The scroll clip size for <body> is its inner box — i.e., whatever size <body> resolves to (from its containing block = <html>) minus borders and scrollbar track. The content size is the total height of <body>'s children.


3. The Current Bug: Body Expands to Content Height

3.1 What Happens Today

The layout pipeline in calculate_layout_for_subtree() (cache.rs) runs these phases:

Phase 1: prepare_layout_context()
  → Resolves CSS properties to used_size
  → For height:auto → uses intrinsic height (initially 0 or min-height)
  → Sets available_size_for_children.height = containing_block.height

Phase 2: layout_formatting_context()
  → Runs the formatting context (block/flex/grid)
  → Returns content_size = total size of children

Phase 2.5: apply_content_based_height()           ← THE PROBLEM
  → For height:auto: final_size = max(old_size, content_size)
  → Body with height:auto → expands to content height (3632px!)

Phase 3: compute_scrollbar_info()
  → Compares content_size vs container_size (= inner box of final_used_size)
  → But final_used_size was ALREADY expanded to content_size
  → So container ≈ content → scrollbar thinks nothing overflows!

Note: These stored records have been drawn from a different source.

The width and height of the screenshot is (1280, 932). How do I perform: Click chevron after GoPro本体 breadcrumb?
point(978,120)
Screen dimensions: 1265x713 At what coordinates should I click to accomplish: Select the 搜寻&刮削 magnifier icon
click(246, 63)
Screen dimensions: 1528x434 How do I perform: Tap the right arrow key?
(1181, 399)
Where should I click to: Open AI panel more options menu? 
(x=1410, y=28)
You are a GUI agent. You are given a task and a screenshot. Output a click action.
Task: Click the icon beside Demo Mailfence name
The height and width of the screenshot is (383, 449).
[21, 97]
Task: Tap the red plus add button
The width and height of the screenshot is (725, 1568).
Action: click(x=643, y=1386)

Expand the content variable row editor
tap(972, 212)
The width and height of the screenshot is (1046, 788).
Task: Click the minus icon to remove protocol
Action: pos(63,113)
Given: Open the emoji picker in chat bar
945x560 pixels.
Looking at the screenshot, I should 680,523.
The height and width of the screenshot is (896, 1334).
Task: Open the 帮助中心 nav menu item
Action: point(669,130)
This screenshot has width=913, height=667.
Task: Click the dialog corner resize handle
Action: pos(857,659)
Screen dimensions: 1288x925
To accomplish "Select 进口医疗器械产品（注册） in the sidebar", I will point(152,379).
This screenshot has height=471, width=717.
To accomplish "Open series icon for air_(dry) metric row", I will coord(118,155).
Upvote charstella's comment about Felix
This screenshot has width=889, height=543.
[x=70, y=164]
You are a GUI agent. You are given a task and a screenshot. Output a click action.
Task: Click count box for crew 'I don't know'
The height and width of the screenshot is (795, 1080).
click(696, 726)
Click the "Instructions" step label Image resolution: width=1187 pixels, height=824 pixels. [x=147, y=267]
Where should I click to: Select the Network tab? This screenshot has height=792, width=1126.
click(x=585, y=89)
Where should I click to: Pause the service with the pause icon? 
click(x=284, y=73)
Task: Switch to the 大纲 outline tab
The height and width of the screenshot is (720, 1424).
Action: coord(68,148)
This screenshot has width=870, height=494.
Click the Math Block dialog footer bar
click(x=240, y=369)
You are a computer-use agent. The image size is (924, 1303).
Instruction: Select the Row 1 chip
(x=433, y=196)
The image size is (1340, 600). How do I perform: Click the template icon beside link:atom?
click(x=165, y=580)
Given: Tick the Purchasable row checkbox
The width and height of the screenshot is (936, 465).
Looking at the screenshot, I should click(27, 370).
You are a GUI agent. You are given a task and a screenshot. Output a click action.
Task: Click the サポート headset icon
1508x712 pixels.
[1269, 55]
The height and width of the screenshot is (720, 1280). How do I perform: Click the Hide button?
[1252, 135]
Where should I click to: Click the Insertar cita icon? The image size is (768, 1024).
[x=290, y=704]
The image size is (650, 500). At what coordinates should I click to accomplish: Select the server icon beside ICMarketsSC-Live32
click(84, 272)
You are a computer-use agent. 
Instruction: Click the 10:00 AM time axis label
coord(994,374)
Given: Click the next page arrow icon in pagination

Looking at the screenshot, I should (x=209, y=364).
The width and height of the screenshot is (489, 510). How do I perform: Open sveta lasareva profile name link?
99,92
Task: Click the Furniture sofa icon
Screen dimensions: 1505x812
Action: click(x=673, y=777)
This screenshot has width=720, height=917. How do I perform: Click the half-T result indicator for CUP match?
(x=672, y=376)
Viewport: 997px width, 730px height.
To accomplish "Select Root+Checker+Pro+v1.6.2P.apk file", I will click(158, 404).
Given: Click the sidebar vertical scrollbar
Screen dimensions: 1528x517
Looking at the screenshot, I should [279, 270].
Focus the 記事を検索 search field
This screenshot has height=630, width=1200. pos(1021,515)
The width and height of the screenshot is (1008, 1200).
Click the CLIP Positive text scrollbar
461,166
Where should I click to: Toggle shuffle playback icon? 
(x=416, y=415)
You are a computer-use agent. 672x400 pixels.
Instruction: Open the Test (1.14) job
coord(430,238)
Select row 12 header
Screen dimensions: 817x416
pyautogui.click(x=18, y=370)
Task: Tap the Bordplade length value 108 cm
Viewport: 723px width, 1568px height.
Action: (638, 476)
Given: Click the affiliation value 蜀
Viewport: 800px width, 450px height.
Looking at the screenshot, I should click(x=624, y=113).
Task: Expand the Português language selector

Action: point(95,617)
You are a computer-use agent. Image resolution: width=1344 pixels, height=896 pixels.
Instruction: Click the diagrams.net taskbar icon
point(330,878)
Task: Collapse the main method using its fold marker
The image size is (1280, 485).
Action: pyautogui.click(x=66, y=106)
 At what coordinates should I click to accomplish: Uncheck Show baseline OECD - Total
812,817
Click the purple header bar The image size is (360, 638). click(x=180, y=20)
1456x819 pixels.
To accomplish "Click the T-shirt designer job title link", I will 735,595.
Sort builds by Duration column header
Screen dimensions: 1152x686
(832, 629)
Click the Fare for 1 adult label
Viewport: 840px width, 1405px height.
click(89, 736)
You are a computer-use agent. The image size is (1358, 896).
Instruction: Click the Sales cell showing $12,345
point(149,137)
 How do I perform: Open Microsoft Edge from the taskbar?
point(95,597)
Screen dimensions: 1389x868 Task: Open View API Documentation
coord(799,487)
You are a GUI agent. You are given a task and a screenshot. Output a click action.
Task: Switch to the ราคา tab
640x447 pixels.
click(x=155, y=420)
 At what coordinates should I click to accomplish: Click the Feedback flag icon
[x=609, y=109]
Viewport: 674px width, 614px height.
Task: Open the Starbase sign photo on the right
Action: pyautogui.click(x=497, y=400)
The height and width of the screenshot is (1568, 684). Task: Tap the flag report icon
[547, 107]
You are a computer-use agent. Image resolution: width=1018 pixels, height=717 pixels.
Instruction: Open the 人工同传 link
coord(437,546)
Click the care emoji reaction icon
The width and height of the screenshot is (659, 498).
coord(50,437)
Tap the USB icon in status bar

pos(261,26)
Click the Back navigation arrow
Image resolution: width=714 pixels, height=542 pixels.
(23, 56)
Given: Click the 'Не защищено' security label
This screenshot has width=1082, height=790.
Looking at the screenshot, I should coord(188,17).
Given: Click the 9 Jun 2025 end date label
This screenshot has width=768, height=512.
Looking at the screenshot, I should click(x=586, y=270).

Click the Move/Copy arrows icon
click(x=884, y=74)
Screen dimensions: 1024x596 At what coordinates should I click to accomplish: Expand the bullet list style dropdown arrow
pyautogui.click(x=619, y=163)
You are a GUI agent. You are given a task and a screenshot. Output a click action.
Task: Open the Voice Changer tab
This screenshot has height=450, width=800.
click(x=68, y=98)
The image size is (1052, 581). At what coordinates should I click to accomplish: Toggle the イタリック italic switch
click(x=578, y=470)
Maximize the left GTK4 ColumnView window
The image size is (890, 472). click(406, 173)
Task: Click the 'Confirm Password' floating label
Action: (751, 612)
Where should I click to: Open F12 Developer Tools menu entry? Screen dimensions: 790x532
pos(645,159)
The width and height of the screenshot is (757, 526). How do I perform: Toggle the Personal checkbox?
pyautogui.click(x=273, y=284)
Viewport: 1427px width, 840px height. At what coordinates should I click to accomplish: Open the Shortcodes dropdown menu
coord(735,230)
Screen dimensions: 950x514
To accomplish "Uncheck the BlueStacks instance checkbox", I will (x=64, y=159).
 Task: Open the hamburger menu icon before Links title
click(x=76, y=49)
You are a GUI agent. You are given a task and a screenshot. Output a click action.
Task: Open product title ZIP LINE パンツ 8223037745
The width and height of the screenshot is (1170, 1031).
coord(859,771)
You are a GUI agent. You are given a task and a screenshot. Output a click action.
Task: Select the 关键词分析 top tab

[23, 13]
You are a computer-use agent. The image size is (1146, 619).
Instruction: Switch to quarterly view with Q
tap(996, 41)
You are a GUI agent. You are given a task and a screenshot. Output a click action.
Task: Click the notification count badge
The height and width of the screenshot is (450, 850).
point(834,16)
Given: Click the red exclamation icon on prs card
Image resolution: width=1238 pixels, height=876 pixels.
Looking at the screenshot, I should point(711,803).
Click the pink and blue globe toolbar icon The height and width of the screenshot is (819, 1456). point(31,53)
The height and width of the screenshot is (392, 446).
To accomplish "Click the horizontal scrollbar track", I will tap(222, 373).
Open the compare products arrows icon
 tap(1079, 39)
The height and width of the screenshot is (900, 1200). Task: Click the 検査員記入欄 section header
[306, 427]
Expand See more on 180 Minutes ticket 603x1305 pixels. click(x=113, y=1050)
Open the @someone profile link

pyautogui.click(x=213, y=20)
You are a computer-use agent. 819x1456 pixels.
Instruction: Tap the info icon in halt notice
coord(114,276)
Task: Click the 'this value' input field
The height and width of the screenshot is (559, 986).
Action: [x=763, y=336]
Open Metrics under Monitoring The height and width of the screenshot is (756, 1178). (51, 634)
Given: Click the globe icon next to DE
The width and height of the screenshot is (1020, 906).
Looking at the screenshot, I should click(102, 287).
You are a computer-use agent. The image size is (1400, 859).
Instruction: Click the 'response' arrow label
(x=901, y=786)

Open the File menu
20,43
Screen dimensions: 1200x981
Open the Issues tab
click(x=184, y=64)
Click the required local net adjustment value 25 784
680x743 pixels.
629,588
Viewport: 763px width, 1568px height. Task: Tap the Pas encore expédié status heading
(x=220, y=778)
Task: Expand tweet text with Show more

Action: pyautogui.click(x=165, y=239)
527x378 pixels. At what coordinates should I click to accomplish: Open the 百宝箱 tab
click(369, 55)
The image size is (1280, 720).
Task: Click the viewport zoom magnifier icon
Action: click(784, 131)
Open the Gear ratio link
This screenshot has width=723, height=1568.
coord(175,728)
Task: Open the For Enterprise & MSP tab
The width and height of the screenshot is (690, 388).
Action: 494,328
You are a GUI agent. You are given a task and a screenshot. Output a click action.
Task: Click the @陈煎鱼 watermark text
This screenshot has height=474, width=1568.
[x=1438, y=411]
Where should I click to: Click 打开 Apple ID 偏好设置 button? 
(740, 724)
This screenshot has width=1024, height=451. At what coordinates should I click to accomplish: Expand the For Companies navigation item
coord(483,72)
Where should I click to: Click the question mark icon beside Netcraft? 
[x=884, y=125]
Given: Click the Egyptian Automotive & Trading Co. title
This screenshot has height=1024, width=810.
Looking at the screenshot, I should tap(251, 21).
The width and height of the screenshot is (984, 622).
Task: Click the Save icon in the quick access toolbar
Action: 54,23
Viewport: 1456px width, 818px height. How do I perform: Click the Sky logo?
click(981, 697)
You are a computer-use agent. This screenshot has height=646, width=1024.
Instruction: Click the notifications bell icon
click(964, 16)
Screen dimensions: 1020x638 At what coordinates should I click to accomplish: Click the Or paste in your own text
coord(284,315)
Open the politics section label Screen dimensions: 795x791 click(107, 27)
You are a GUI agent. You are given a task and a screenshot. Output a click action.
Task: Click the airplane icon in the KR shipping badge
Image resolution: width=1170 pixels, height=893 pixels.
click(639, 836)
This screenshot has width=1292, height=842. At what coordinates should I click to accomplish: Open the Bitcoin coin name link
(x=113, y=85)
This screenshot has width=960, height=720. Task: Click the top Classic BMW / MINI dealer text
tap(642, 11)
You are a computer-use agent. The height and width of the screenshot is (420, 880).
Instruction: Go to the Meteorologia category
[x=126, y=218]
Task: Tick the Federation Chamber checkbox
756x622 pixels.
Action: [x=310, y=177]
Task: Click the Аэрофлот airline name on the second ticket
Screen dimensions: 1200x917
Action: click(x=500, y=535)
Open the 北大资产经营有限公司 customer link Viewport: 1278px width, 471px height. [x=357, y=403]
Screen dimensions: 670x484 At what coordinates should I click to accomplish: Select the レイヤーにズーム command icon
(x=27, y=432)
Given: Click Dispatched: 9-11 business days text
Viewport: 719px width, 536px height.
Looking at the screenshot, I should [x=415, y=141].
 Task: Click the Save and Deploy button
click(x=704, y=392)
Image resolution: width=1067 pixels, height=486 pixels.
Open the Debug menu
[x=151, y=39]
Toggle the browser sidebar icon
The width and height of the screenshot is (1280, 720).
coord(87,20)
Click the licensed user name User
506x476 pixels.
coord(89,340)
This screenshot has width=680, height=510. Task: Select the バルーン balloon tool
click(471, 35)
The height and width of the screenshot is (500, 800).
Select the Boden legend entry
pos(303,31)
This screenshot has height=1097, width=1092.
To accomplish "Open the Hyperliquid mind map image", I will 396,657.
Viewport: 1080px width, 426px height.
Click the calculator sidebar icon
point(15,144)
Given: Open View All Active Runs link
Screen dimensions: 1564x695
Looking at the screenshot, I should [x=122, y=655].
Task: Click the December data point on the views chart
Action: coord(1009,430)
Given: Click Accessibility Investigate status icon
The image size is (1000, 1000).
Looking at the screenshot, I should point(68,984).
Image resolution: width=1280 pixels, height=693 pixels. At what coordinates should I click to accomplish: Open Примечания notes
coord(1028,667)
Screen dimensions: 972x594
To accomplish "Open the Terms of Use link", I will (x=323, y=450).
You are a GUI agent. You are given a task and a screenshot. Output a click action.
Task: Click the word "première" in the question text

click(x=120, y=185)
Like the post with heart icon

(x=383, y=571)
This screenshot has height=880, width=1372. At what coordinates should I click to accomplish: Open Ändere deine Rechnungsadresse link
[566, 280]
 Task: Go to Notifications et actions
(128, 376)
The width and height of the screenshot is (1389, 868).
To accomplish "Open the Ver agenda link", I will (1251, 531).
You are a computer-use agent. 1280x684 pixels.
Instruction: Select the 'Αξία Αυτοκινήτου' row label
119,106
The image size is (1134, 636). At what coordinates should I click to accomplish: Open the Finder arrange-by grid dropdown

Result: <body> grows from ~860px (what it should be: html_height - titlebar - margins) to 3632px (content height). The scrollbar sees container_size ≈ content_size and reports thumb_size_ratio ≈ 1.0.

3.2 The Key Insight

We don't need <body> to "fill remaining space" in <html>. The body can have whatever height it naturally resolves to. What matters is:

  1. Scroll clip size = the body's resolved inner box height (from containing block, NOT from content)
  2. Content size = the total height of body's children
  3. Scrollbar = scroll clip size / content size

If the body has height: auto and overflow: scroll, the body should NOT expand to content height. The body's height should be determined by its containing block (or min-height/max-height). The content overflows, and that's what the scrollbar reports.

3.3 What CSS Specifies

From CSS 2.2 § 10.7 (heights of block-level elements):

If the height is 'auto', the height depends on whether the element has any block-level children and whether it has padding or borders.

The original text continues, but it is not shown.